Kerinduan saya ini terjawab secara mengesankan. Sekitar 30 an „Penenun Persaudaraan dan Guru Sekolah Cinta“ PERKI Swiss hadir. Ada Alfonco Sinaga, Ketua PERKI Swiss yang mengiringi lagu-lagu dengan guitar tunggal. Ruth memandu keseluruhan perayaan ekumenis. Emria Sitorus memimpin lagu-lagu merdu. Ada Susie Lehmann, Christiana, Vivien Studer, Frengky, Elny, Cynthia Lebet dan sejumlah pengurus PERKI.

Kami menyanyikan enam lagu: Kaulah Segalanya, Hidup ini adalah Kesempatan, Give Thanks, Tahta Sucinya, Tiap LangkahKu dan Ku Tak Pandang dari Gereja Mana. Syair-syairnya sangat meneguhkan persaudaraan kristiani. Sementara ibu Karin membawakan lagu „THE PRAYER“ dari Celine Dion dan Josh Groban dengan iringan Querflöte atau seruling.

Setelah perayaan kami bersantap siang bersama.

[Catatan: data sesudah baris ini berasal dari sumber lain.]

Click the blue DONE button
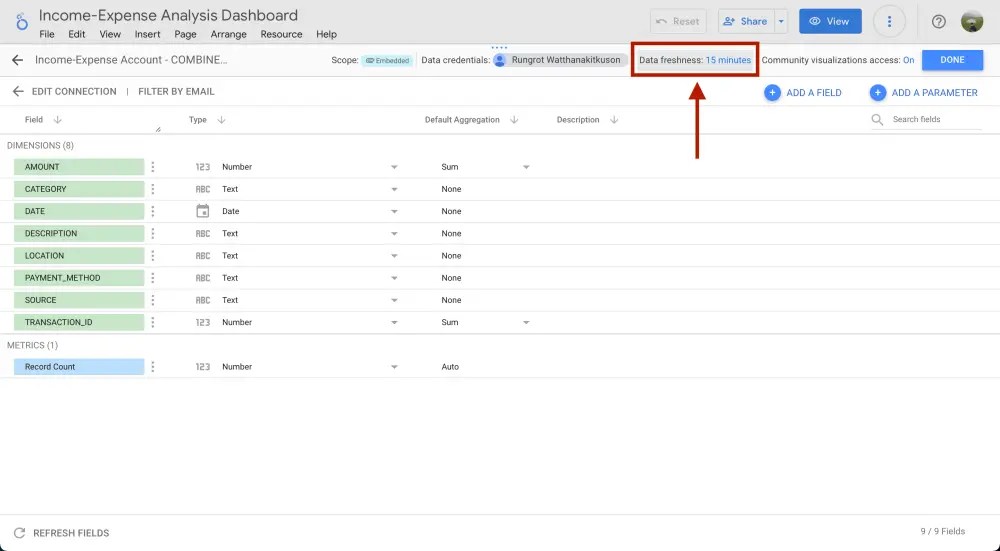This screenshot has width=1000, height=551. pyautogui.click(x=952, y=60)
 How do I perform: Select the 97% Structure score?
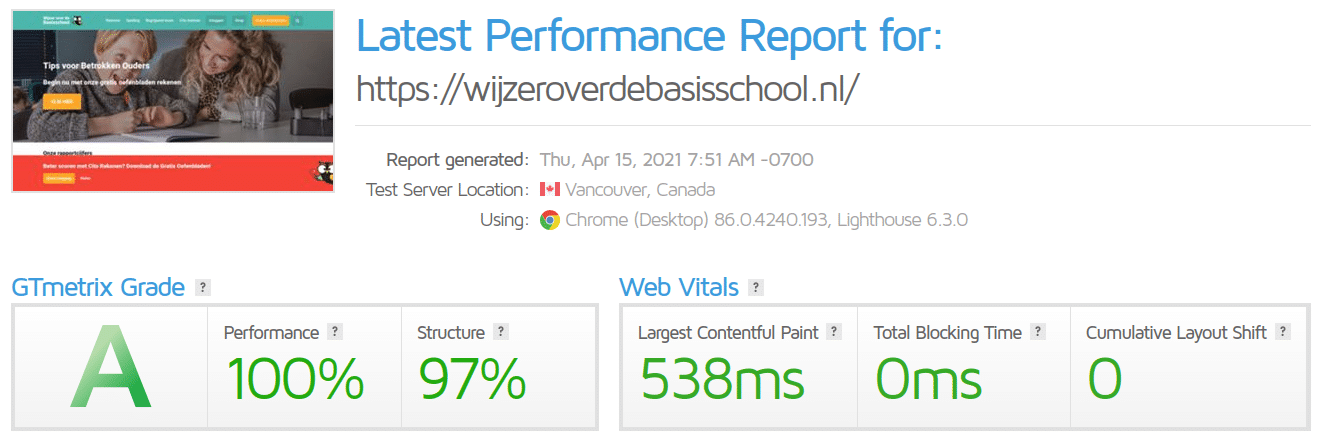click(x=472, y=380)
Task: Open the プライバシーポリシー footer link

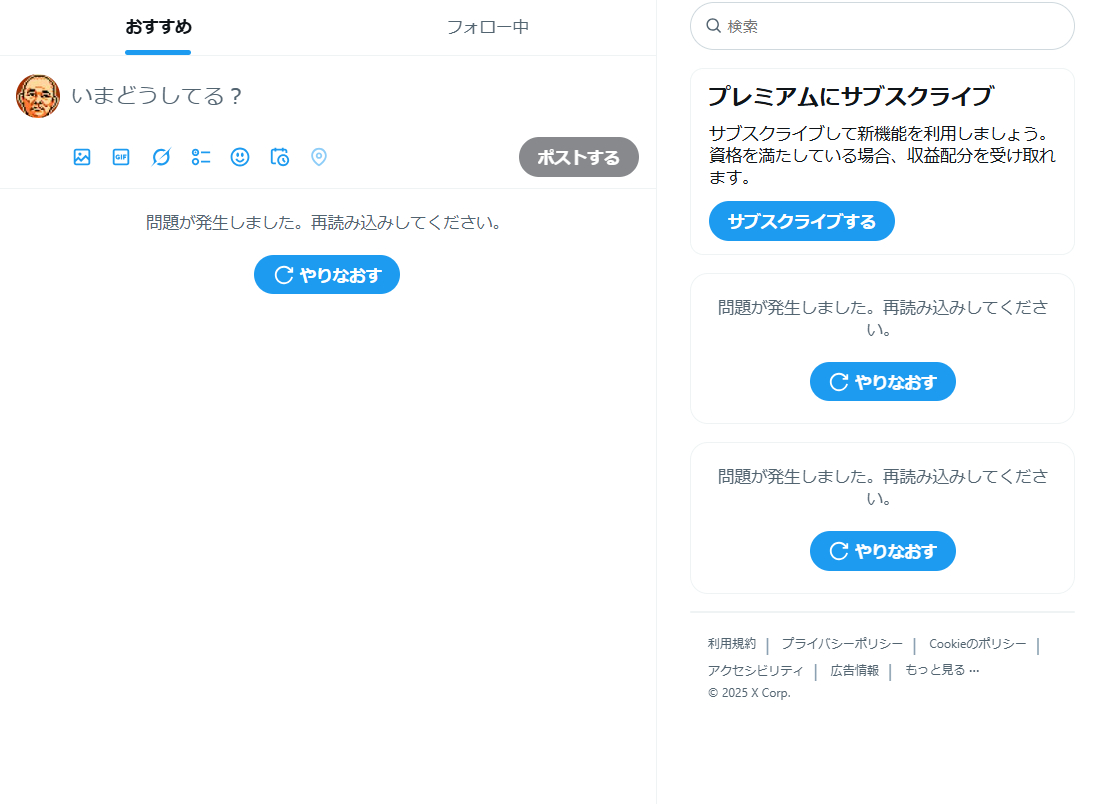Action: [x=842, y=644]
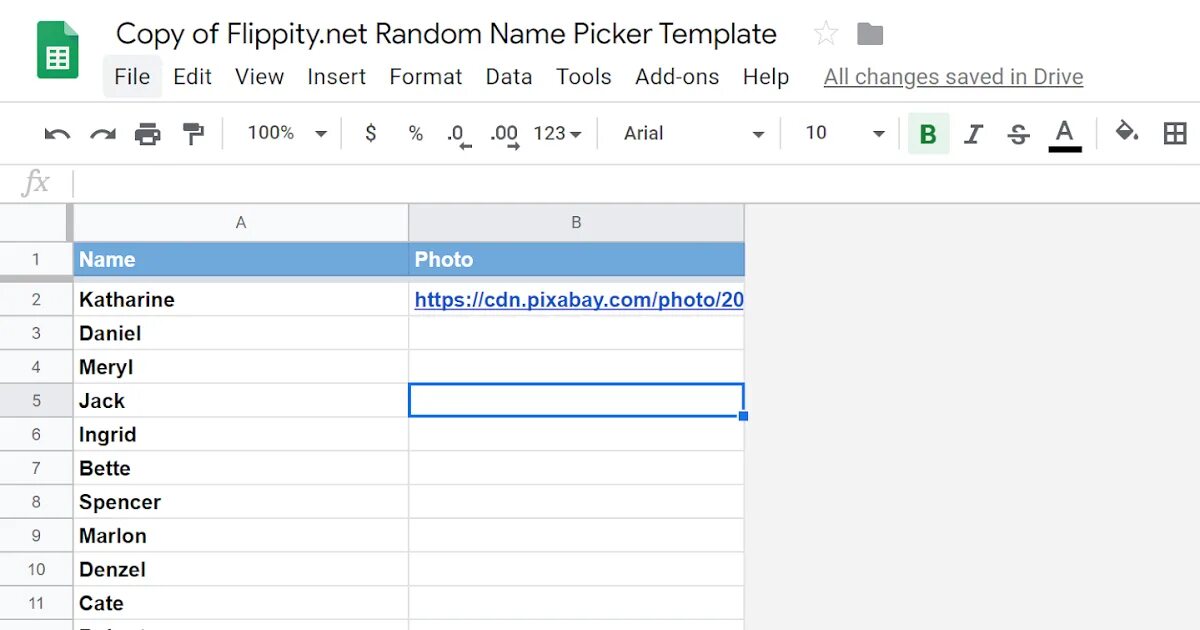Click the print icon

click(x=148, y=134)
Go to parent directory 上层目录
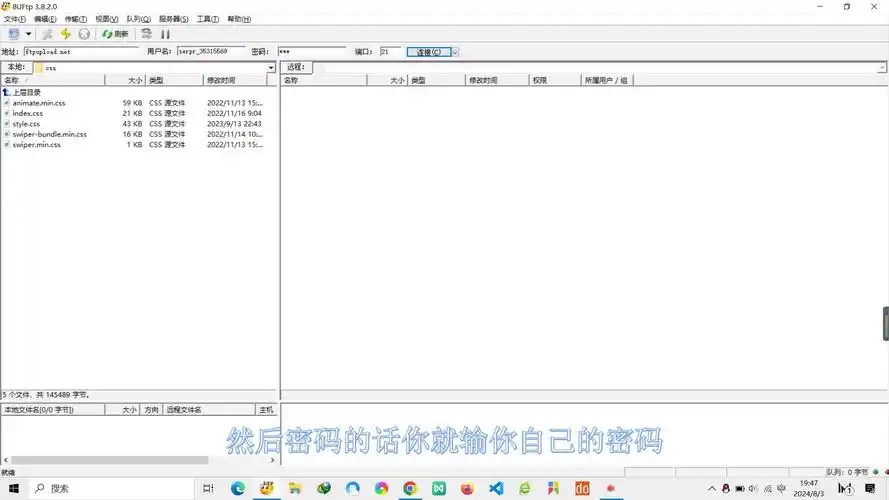The width and height of the screenshot is (889, 500). tap(26, 92)
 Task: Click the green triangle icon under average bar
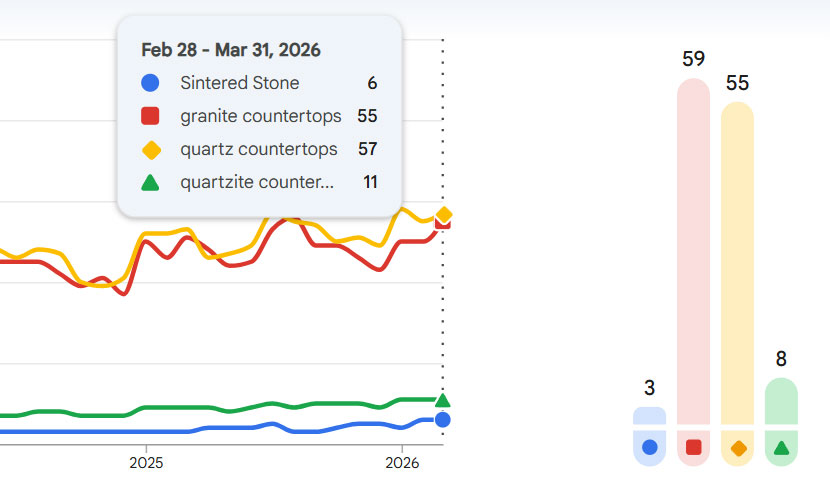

Saya terharu karena santapan siang ini adalah juga resepsi hari ulang tahun tahbisan. Makanannya  bervariasi dan enak. Ibu-ibu menyediakannya dengan penuh sukacita. Mereka tampil dengan senyuman penuh kasih. Mereka juga memberikan hadiah untuk saya. Hadiah yang bernuansa persaudaraan.

Saya mengapresiasi komunitas PERKI sebagai komunitas yang mulia dan berharga di mataku. Saya ingat akan dokumen tentang persaudaraan manusia yang  ditandatangani di Abu Dhabi, 4 Pebruari 2019 oleh Paus Fransiskus dan Imam Besar Al-Azhar, Ahmad Al Tayyeb. Dokumen ini merupakan undangan untuk rekonsiliasi dan persaudaraan di antara semua orang beriman dan yang tidak beriman.  Dan juga persaudaraan di antara semua yang berkehendak baik.

Saya mengapresiasi spirit ekumenis PERKI Swiss. Tetaplah menjadi „Schola Amoris atau Sekolah Cinta“. Sebagai „Sekolah Cinta“ kita menata ruang luas nilai-nilai rohani dan manusiawi. Kita menghadirkan keutamaan-keutamaan moral kristiani.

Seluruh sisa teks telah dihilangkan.